• **Information supplied**:
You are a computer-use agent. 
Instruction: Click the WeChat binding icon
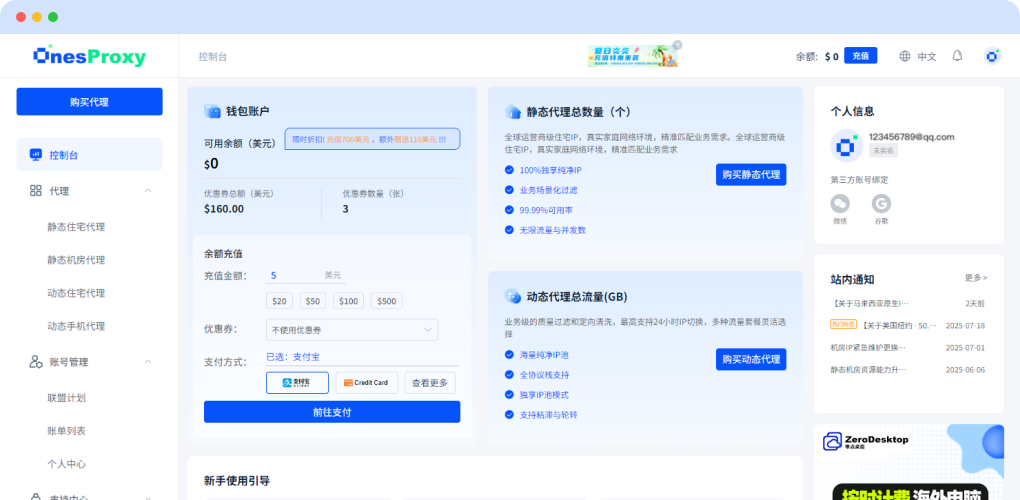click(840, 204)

==

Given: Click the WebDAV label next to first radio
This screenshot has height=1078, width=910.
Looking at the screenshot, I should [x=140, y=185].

--

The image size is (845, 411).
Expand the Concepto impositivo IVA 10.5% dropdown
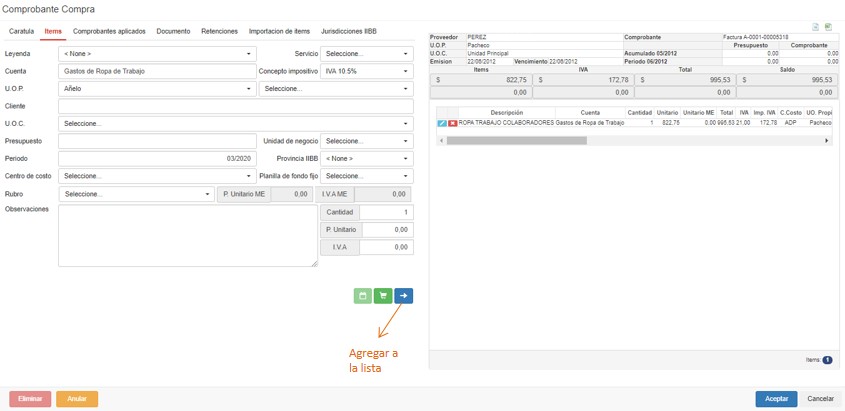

• **Your instructions**: Could you write out, exactly as they stand, only the lines above that begin at the line with "The image size is (845, 411)." and stop after the line with "Expand the Concepto"?

• **Answer box**:
The image size is (845, 411).
Expand the Concepto impositivo IVA 10.5% dropdown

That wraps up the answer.